[Collected data]
#####

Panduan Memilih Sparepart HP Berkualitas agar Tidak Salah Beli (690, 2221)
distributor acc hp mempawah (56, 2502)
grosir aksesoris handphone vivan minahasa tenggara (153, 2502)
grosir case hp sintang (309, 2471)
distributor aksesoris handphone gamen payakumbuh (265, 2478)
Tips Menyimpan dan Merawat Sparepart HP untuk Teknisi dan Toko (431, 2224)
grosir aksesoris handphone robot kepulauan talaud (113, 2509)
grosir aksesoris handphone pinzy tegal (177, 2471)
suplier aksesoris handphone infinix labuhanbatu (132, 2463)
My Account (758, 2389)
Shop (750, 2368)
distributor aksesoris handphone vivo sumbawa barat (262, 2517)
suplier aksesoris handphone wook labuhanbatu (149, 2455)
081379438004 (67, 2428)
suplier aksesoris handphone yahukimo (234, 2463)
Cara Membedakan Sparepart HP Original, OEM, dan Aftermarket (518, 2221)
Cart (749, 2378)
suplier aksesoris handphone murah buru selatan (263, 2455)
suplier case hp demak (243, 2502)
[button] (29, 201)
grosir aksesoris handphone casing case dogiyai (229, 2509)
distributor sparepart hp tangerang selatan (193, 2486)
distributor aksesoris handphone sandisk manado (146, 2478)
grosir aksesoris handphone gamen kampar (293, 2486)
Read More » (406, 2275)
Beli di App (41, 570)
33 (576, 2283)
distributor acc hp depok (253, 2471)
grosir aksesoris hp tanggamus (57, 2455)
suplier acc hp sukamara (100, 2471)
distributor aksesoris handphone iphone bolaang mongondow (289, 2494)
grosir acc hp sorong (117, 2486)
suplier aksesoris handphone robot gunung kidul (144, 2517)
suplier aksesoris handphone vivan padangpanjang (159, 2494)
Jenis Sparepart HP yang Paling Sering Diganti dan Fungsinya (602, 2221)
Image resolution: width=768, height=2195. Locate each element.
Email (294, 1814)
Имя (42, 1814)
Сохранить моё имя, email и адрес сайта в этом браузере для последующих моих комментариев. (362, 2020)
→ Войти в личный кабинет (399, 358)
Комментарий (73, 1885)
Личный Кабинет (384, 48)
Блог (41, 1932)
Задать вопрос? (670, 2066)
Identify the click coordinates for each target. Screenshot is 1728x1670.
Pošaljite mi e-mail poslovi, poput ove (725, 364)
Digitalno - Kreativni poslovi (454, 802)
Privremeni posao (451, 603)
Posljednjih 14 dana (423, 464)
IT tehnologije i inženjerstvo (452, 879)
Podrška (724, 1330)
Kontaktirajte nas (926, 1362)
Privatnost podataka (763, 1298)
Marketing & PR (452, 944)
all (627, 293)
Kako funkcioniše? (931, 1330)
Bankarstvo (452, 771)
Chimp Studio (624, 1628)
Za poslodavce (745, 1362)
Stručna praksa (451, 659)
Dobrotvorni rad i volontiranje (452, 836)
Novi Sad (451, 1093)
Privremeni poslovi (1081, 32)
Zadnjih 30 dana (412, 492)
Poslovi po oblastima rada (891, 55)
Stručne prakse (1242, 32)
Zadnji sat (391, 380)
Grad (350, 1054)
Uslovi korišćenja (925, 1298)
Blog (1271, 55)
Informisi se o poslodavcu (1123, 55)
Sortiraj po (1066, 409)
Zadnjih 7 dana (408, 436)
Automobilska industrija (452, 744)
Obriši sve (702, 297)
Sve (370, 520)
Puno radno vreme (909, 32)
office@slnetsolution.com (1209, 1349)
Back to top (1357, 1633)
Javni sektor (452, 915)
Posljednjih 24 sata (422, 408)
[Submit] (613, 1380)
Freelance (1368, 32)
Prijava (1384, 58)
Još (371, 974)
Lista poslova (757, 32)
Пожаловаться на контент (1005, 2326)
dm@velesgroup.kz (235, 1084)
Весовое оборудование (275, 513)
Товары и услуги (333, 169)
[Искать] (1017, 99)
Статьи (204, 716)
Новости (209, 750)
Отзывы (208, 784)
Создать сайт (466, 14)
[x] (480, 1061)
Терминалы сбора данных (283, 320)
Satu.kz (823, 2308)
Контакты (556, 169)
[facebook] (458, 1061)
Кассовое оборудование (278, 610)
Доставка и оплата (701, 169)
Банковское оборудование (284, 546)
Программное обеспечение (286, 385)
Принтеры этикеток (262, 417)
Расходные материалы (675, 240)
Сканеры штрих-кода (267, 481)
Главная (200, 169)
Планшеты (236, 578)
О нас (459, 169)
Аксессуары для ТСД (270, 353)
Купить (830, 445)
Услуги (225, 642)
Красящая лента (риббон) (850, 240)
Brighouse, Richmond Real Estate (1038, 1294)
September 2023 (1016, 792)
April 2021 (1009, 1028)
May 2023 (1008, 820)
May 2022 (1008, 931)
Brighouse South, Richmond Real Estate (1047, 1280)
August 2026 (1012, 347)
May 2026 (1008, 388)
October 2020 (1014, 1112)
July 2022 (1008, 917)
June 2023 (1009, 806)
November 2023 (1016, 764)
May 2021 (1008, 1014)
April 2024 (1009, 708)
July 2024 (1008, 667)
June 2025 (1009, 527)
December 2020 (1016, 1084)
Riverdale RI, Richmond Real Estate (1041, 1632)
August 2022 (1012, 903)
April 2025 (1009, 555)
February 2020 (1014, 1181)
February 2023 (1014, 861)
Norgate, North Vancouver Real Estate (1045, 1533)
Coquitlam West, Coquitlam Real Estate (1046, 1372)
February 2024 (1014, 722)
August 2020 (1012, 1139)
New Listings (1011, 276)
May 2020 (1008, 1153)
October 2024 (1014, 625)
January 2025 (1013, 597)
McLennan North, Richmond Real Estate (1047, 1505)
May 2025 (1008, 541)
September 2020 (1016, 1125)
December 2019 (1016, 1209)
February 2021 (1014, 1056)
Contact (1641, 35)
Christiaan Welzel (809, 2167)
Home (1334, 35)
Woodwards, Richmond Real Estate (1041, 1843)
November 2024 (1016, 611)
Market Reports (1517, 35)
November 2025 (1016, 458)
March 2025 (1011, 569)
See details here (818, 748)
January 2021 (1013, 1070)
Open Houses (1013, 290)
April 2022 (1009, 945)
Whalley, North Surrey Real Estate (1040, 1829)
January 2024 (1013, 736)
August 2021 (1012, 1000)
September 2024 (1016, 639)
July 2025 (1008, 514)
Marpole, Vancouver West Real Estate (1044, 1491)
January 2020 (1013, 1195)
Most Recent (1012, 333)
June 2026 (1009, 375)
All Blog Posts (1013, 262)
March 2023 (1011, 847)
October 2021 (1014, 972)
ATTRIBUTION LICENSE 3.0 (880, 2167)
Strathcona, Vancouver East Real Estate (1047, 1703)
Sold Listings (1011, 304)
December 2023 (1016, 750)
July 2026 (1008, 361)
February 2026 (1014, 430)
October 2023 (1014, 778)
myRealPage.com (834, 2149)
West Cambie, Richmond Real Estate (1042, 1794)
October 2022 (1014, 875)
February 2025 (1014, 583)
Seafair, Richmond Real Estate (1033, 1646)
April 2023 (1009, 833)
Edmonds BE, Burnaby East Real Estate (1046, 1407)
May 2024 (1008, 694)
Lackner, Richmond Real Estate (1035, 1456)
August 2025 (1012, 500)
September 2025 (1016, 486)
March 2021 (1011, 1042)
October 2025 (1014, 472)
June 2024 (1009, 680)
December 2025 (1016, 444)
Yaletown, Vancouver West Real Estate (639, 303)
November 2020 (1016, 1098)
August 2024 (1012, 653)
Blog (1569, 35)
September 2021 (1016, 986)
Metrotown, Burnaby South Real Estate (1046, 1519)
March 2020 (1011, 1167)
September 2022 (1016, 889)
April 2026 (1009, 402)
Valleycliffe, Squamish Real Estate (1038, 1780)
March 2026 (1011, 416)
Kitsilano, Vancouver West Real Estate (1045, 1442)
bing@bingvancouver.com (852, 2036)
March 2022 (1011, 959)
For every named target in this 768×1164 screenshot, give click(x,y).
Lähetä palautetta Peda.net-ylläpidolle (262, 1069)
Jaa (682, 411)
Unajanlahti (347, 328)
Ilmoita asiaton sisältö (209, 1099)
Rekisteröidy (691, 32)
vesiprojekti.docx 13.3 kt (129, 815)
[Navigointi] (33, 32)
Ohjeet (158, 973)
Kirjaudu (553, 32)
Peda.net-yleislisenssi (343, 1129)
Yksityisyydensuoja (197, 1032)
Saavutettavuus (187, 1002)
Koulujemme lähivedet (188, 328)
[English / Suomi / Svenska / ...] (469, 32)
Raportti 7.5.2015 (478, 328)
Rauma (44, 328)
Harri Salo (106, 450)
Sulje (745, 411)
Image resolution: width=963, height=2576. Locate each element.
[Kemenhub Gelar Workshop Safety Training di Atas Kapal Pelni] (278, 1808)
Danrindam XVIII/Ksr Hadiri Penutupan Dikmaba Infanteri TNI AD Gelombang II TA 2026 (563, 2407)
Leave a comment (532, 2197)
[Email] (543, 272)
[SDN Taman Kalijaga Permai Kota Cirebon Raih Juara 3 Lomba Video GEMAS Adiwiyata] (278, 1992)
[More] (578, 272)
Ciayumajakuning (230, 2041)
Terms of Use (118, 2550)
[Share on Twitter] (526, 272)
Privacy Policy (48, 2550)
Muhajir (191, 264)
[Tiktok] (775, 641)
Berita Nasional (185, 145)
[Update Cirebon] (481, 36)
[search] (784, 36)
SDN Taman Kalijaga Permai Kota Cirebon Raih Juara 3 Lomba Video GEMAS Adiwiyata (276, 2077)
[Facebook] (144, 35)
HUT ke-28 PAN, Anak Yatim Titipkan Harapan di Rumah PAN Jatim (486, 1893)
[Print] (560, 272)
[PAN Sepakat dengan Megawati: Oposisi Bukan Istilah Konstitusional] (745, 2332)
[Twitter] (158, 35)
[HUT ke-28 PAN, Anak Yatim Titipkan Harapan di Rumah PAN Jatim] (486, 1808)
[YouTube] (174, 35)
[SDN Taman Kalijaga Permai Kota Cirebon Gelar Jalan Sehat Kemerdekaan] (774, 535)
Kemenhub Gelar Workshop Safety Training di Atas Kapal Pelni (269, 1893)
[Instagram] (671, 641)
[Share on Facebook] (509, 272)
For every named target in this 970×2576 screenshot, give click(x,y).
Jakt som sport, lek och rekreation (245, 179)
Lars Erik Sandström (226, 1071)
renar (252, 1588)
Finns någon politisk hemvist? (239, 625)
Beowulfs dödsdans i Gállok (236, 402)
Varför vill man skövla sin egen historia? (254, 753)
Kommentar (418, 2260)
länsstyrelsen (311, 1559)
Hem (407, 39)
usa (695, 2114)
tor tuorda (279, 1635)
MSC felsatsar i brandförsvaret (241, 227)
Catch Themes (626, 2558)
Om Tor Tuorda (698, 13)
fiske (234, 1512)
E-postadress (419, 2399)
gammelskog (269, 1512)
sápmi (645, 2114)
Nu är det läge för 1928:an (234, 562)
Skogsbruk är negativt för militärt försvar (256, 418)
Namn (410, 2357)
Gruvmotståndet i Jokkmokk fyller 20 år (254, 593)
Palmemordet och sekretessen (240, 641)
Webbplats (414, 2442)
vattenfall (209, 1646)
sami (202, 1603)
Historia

#####

HOW TO COMPLETE THIS TASK: Begin with the line containing "renar (252, 1588)" and retype it and each line after it through the end of the records, keeping them exact and including nothing more.

EXPECTED ANSWER:
renar (252, 1588)
Finns någon politisk hemvist? (239, 625)
Beowulfs dödsdans i Gállok (236, 402)
Varför vill man skövla sin egen historia? (254, 753)
Kommentar (418, 2260)
länsstyrelsen (311, 1559)
Hem (407, 39)
usa (695, 2114)
tor tuorda (279, 1635)
MSC felsatsar i brandförsvaret (241, 227)
Catch Themes (626, 2558)
Om Tor Tuorda (698, 13)
fiske (234, 1512)
E-postadress (419, 2399)
gammelskog (269, 1512)
sápmi (645, 2114)
Nu är det läge för 1928:an (234, 562)
Skogsbruk är negativt för militärt försvar (256, 418)
Namn (410, 2357)
Gruvmotståndet i Jokkmokk fyller 20 år (254, 593)
Palmemordet och sekretessen (240, 641)
Webbplats (414, 2442)
vattenfall (209, 1646)
sami (202, 1603)
Historia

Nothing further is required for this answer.